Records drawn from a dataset
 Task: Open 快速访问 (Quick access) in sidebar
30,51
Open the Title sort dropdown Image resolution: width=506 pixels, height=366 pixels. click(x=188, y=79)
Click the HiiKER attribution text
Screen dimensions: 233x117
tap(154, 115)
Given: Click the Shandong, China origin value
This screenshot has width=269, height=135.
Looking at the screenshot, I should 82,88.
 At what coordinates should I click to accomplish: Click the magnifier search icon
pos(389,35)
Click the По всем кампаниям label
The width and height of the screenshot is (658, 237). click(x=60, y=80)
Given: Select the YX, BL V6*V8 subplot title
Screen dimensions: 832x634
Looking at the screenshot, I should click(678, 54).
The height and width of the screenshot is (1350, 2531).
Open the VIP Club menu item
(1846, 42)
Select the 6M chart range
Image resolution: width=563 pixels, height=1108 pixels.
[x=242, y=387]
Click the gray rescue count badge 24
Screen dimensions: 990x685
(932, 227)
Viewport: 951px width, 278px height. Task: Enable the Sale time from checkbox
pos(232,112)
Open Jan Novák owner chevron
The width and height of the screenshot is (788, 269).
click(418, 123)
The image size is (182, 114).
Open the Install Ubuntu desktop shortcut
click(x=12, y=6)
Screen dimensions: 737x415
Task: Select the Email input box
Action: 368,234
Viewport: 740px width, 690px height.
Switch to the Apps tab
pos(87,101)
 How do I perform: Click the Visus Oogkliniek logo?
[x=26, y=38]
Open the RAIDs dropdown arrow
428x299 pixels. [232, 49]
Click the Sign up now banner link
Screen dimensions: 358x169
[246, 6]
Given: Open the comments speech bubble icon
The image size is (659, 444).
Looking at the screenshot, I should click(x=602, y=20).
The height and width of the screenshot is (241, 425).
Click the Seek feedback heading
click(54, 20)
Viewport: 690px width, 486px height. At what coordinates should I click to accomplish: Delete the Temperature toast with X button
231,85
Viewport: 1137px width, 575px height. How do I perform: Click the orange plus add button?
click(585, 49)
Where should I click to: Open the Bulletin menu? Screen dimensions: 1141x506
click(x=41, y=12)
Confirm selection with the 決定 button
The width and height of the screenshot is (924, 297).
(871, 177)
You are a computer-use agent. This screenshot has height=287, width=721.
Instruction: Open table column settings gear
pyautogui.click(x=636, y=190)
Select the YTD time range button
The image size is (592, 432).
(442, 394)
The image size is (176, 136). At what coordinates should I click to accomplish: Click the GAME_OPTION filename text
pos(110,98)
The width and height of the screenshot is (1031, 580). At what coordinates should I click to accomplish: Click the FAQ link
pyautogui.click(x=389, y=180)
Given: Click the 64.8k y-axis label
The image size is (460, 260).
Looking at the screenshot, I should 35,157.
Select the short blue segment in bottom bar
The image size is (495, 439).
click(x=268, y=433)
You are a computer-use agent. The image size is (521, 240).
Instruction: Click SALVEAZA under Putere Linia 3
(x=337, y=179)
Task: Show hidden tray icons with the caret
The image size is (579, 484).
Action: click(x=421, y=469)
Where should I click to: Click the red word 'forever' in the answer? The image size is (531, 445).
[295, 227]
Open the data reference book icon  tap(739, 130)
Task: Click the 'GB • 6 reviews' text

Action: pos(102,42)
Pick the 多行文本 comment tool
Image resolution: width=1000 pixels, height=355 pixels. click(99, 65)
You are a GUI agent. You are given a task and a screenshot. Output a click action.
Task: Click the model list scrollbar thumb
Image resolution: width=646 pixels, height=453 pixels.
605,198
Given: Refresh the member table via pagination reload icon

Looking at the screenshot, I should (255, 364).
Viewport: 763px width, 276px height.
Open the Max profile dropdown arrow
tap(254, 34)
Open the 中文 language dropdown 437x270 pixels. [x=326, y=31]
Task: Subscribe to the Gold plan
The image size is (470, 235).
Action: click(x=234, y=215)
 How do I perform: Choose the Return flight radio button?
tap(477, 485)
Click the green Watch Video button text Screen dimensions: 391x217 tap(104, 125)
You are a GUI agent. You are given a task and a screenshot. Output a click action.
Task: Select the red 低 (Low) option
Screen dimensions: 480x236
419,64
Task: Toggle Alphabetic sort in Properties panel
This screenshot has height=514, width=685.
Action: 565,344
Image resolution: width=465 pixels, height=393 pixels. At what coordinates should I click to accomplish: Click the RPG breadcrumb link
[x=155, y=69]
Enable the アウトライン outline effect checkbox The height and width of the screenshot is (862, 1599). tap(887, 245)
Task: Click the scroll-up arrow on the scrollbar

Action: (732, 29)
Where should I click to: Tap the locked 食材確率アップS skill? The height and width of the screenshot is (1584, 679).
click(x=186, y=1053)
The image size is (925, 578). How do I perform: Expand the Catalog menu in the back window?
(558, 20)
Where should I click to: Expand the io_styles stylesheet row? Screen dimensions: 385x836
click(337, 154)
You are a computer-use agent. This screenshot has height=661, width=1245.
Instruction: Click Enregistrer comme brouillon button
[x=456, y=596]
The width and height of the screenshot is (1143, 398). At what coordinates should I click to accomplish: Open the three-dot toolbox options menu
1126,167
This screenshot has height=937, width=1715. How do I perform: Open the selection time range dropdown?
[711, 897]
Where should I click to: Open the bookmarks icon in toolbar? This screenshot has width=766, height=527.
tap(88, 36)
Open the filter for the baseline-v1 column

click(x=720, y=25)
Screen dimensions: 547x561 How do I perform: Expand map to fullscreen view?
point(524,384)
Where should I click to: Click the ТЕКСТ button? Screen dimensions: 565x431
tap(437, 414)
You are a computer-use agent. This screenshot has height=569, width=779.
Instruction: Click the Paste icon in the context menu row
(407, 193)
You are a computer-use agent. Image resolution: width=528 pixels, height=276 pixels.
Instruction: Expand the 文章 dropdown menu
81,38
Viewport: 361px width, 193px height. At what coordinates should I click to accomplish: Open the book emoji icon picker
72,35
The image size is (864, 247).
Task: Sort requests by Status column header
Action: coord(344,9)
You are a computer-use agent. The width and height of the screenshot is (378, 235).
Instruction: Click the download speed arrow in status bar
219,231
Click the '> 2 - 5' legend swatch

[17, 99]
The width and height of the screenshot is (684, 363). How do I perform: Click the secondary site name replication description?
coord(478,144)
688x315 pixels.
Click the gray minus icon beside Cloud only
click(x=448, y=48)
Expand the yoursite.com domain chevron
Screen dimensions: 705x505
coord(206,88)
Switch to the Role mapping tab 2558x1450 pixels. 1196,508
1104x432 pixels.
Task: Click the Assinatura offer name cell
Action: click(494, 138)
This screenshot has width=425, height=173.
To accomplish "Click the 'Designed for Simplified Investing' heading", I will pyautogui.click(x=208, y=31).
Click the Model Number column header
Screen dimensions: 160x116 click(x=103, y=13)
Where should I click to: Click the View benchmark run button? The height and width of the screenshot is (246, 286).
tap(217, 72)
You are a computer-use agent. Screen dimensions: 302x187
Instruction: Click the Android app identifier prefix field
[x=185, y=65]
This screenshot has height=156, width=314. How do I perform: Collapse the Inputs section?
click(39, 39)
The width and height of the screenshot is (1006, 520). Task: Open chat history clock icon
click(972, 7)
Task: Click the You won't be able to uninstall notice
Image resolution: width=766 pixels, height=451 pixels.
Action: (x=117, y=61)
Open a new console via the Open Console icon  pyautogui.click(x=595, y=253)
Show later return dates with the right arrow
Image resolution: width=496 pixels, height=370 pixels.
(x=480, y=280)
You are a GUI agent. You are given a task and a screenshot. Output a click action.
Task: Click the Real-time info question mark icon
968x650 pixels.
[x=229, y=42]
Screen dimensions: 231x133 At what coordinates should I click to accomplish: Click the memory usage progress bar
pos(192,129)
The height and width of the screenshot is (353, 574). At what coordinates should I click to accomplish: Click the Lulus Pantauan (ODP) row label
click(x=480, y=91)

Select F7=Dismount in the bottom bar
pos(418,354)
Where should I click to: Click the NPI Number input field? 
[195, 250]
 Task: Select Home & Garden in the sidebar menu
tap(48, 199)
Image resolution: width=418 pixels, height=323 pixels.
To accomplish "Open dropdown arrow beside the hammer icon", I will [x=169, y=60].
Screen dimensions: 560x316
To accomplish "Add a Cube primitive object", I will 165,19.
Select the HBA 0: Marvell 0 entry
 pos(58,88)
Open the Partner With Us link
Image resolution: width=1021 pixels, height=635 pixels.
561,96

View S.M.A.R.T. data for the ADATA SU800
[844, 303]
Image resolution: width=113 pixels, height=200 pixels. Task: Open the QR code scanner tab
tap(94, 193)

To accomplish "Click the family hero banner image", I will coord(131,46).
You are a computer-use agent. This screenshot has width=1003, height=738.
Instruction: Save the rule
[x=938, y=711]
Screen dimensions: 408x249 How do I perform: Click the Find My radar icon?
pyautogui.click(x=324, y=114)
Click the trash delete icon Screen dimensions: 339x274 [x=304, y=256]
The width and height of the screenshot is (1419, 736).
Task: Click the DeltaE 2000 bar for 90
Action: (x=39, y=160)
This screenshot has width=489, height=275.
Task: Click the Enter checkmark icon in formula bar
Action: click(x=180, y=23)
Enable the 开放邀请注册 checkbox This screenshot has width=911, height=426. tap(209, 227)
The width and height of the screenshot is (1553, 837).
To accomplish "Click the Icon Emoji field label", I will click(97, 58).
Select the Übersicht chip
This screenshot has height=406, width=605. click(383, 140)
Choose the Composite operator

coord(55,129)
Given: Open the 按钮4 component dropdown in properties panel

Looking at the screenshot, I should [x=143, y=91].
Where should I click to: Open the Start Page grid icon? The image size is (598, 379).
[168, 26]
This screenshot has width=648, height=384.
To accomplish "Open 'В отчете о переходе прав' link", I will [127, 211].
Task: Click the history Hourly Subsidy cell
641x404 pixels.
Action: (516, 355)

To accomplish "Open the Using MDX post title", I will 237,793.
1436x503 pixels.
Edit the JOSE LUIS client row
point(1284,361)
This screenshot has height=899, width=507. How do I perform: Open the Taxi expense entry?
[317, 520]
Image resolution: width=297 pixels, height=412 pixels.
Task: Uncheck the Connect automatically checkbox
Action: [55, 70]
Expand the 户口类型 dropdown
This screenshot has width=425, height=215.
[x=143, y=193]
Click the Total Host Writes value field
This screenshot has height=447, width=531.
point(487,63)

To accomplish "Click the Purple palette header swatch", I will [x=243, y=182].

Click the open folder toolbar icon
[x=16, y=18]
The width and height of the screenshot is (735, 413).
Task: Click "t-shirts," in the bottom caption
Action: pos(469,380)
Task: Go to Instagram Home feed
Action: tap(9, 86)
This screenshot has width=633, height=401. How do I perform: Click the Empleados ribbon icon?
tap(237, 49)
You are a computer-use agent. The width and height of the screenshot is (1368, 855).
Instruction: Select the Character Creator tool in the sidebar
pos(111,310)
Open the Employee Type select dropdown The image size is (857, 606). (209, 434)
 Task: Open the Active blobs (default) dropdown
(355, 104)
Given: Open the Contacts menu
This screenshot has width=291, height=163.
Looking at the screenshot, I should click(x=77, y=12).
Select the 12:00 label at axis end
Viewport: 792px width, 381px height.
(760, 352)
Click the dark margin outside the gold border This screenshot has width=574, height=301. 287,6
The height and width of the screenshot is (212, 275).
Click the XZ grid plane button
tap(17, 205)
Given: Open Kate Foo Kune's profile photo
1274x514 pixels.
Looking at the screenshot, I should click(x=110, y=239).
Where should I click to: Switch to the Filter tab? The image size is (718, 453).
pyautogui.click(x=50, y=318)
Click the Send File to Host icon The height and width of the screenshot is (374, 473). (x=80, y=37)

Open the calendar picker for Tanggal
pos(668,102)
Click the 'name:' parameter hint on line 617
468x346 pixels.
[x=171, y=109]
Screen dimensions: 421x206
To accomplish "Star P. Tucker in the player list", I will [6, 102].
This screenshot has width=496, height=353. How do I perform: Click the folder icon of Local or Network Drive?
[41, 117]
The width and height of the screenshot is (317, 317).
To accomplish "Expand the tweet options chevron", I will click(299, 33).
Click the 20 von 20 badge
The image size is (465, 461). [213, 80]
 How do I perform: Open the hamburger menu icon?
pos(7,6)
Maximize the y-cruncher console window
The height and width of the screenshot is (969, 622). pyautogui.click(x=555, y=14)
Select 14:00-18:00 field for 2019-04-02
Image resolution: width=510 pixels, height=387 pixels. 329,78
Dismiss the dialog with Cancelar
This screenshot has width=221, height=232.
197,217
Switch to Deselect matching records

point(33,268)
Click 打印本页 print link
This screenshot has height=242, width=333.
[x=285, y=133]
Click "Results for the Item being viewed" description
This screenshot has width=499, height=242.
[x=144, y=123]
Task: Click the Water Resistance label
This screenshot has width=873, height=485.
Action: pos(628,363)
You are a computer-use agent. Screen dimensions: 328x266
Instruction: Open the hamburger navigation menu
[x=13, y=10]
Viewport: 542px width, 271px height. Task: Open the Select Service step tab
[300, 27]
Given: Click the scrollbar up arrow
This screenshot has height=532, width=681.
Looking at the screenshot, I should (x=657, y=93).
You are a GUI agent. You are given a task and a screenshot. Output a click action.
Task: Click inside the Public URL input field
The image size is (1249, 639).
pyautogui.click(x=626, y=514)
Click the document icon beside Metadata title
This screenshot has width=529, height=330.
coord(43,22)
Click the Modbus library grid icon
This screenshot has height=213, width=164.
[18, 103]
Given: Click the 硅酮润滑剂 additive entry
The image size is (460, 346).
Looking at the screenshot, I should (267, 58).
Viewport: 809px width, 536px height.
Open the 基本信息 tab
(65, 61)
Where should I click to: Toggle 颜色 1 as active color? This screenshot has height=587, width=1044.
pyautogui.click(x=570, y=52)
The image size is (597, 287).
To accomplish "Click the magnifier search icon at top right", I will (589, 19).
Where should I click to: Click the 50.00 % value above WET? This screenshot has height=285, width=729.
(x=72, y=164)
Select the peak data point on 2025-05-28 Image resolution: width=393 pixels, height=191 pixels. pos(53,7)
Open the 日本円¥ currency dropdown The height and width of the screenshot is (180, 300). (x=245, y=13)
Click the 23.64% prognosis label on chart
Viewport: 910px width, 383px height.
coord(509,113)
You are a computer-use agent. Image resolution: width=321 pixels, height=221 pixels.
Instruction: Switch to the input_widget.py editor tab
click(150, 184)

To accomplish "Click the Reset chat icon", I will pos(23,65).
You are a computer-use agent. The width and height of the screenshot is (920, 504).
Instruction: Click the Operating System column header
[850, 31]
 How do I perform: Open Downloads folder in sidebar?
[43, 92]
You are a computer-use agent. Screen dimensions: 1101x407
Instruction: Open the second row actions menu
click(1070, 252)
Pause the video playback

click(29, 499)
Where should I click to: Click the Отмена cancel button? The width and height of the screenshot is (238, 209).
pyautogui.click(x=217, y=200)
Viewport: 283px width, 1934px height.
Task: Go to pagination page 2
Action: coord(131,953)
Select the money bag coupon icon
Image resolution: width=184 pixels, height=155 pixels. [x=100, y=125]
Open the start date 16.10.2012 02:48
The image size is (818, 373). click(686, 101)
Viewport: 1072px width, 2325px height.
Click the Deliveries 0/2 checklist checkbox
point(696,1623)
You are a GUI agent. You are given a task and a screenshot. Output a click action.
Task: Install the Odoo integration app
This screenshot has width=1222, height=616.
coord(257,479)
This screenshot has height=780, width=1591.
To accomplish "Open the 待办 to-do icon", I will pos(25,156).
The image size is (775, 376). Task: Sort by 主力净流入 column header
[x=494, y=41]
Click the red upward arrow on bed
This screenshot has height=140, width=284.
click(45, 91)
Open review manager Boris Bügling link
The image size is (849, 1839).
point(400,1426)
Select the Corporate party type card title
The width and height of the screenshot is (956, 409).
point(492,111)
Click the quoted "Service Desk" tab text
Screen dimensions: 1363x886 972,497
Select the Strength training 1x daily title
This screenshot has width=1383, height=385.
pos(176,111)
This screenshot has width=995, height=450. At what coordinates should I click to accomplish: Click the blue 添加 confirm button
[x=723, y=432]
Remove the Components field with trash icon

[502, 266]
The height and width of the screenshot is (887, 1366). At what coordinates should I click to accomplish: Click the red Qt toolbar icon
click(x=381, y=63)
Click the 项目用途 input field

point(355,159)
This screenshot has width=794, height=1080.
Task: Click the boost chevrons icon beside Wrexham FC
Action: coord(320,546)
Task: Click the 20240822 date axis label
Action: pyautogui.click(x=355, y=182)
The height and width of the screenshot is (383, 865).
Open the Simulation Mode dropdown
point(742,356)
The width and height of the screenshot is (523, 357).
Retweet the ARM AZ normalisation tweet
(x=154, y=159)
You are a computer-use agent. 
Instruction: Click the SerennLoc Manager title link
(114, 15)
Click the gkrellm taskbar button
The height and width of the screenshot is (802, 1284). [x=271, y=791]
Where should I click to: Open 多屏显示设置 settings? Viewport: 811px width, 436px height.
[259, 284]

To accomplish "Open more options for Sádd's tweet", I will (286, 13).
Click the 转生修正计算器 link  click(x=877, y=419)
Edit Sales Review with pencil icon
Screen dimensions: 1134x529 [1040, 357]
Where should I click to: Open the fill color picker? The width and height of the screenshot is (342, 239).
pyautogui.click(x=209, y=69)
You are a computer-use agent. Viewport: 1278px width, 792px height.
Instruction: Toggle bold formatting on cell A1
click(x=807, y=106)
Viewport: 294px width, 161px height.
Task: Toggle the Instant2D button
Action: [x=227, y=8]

ABOUT THIS EXERCISE
All that is wanted is a faithful reproduction of the line above with "The width and height of the screenshot is (1031, 580).", the line with "Click the green", and every line in between.

TASK RESULT
The width and height of the screenshot is (1031, 580). At what coordinates should I click to accomplish: Click the FAQ link
pyautogui.click(x=389, y=180)
Given: Click the 64.8k y-axis label
The image size is (460, 260).
Looking at the screenshot, I should 35,157.
Select the short blue segment in bottom bar
The image size is (495, 439).
click(x=268, y=433)
You are a computer-use agent. The image size is (521, 240).
Instruction: Click SALVEAZA under Putere Linia 3
(x=337, y=179)
Task: Show hidden tray icons with the caret
The image size is (579, 484).
Action: click(x=421, y=469)
Where should I click to: Click the red word 'forever' in the answer? The image size is (531, 445).
[295, 227]
Open the data reference book icon  tap(739, 130)
Task: Click the 'GB • 6 reviews' text

Action: pos(102,42)
Pick the 多行文本 comment tool
Image resolution: width=1000 pixels, height=355 pixels. click(99, 65)
You are a GUI agent. You are given a task and a screenshot. Output a click action.
Task: Click the model list scrollbar thumb
Image resolution: width=646 pixels, height=453 pixels.
605,198
Given: Refresh the member table via pagination reload icon

Looking at the screenshot, I should (255, 364).
Viewport: 763px width, 276px height.
Open the Max profile dropdown arrow
tap(254, 34)
Open the 中文 language dropdown 437x270 pixels. [x=326, y=31]
Task: Subscribe to the Gold plan
The image size is (470, 235).
Action: click(x=234, y=215)
 How do I perform: Choose the Return flight radio button?
tap(477, 485)
Click the green Watch Video button text Screen dimensions: 391x217 tap(104, 125)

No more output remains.